Mit diesem Wörtlein hatte er immer wieder gekämpft, allein das Wort, sola sciptura, in den theologischen Disputationen und in der Zuwendung zu den Menschen, in der Seelsorge.

Inwieweit können wir heute diese Erfahrung machen? Haben wir es überhaupt schon probiert? Das „Wörtlein“ kann Berge versetzen.

Die letzte Strophe greift darum noch einmal „das Wort“, auf, das auf jeden Fall stehen bleiben muss in dieser Welt, als das Heilswort in einer heillosen Welt, als das Gegenwort zu der geschundenen Welt, als das Lebenswort zu der Todeswelt.

Und dem Wort ist auch kein anderer Gedanke hinzuzufügen – „und kein Dank dazu haben“, so drückt Martin Luther sich aus. Nichts ist hinzuzufügen, keine Tradition, wie die etablierte Kirche tut, noch sonstige Lebensweisheiten und –pläne.

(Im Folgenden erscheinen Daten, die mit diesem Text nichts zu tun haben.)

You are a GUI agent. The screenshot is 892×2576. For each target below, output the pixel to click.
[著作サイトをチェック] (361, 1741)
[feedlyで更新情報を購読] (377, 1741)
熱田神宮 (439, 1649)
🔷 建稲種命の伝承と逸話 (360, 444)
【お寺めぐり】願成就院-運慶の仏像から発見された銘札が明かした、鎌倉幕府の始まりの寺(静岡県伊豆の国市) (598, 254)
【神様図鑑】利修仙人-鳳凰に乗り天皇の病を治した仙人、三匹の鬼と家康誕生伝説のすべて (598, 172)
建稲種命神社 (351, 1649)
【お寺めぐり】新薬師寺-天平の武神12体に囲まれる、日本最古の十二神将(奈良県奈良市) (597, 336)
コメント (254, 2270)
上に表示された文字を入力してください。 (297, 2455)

Und dann fasst Luther zum Schluss das ganze Vertrauen zu Gott zusammen. Er versichert uns:
„Er ist bei uns wohl auf dem Plan mit seinem Geist und Gaben.“
Da mag sein, was da wolle.
Das erinnert mich an die Worte, die Karl Barth auf seinem Sterbebett als allerletzte gesagt hat, bevor er seine Augen schloss: „Es wird regiert.“

Luther war sich so sicher, dass er noch hinzufügt:

Nehmen sie den Leib,
Gut, Ehr, Kind und Weib:
lass fahren dahin,
sie haben’s kein Gewinn,
das Reich muss uns doch bleiben.

Ja, das Schlimmste, was uns Menschen passieren kann, dass uns alles genommen wird, sogar die liebsten Menschen, die wir um uns haben, ändert nichts daran, dass Gott sein Reich uns vorbehalten hat und wir in ihm leben. In Ewigkeit.

Und der Friede Gottes, der höher ist als alle unsere menschliche Vernunft, bewahre unsere Herzen und Sinne in Christus Jesus. Amen.